The entire $16 million went to the war effort, allowing the army and navy to go on the offensive and eventually win the war. Girard and all the others who bought bonds made a profit and the U.S. freed itself from Great Britain once and for all. Girard went on to become one of Philadelphia's great philanthropists.
Jay Cooke and the Civil War
Jay Cooke grew up on the western frontier in what became Sandusky, Ohio, son of a lawyer and U. S. congressman. At 18, Cooke moved to Philadelphia to work as a clerk at the private banking house, E.W. Clarke and Company. Five years later he was made partner and went on to make a fortune in railroad bonds. He opened his own bank, Jay Cooke & Co. in 1861 as the Civil War was beginning. Treasury Secretary Salmon Chase expected the war to end quickly and called upon each state to fund its own militia. One of Jay Cooke & Company’s first deals was to raise $3 million for Pennsylvania’s war effort.
The losses at Bull Run convinced the North it could not rely on state militias and would need a well-funded federal force to win the war. By the end of 1861, the War Department was spending $1.5 million a day, almost 10 times the entire government’s daily expenditures before the war. Once again, the government issued bonds to pay for a war.
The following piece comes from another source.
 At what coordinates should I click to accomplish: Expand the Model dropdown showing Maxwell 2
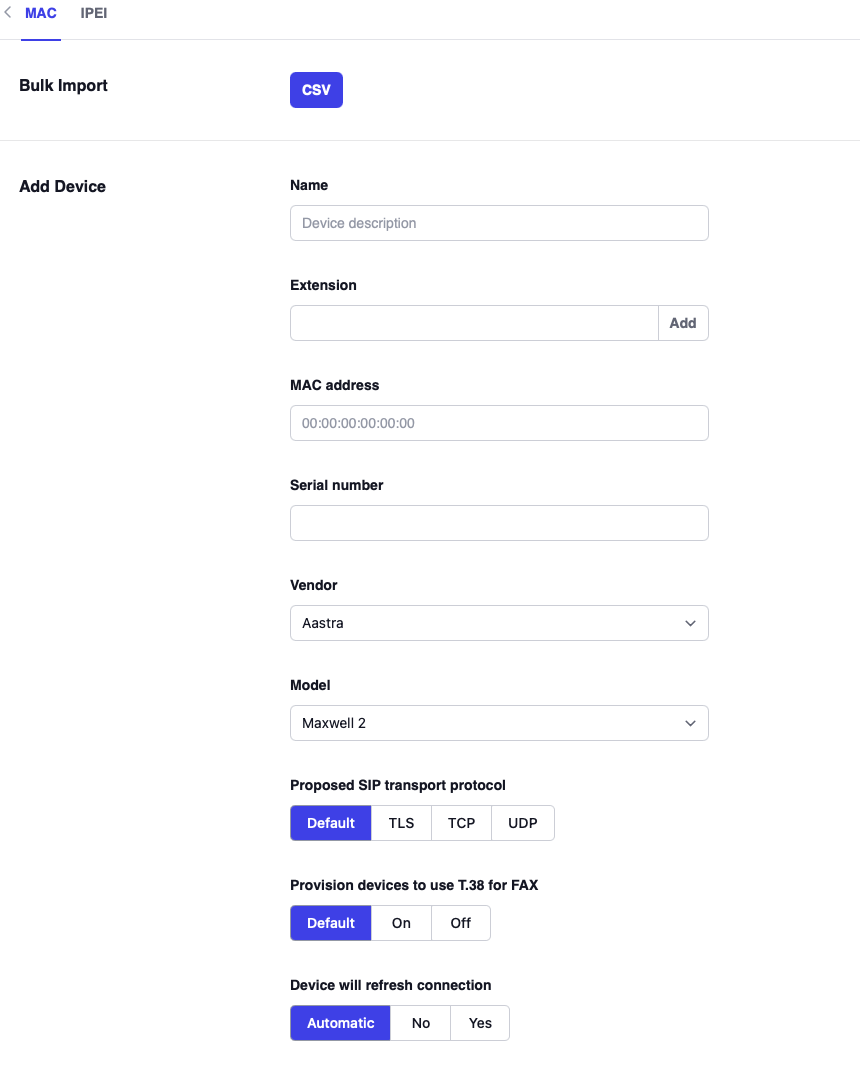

Secretary Chase asked Cook’s help in selling bonds to the New York money men and Cooke was so successful that Chase appointed him the sole agent for government bonds.
Cooke responded by devising bonds in small denominations so that ordinary citizens, not just banks, could afford them. He hired 2500 agents to travel the country selling bonds to banks and individuals and advertised the bonds in newspapers. Newspapers responded with stories and editorials linking bond purchase to patriotism. Cooke also supported the price of the securities in the money market, an innovative practice used today with municipal bonds. By 1864, Cooke was selling $2 million in bonds every day, enough to fund two thirds of the federal government’s expenditures during the war. His methods for selling bonds were used again to fund both WWI and WWII.
Cooke was an abolitionist and a patriot, but he was also a banker and his success with war bonds led to many opportunities after the war. He became partner in several banks and a major investor in railroads. Cooke also built a mansion in Elkins Park and named it "Ogontz" after a Native American chief he had known in Ohio. The mansion is gone but the name lives on as a neighborhood and an avenue.
Cooke’s sizeable investment in building the Northern Pacific Railway led to his bankruptcy in 1873, but he recovered his fortune by 1880 and paid off his debts. Jay Cooke died in 1905 and is buried in St. Paul's Episcopal Churchyard in Elkins Park.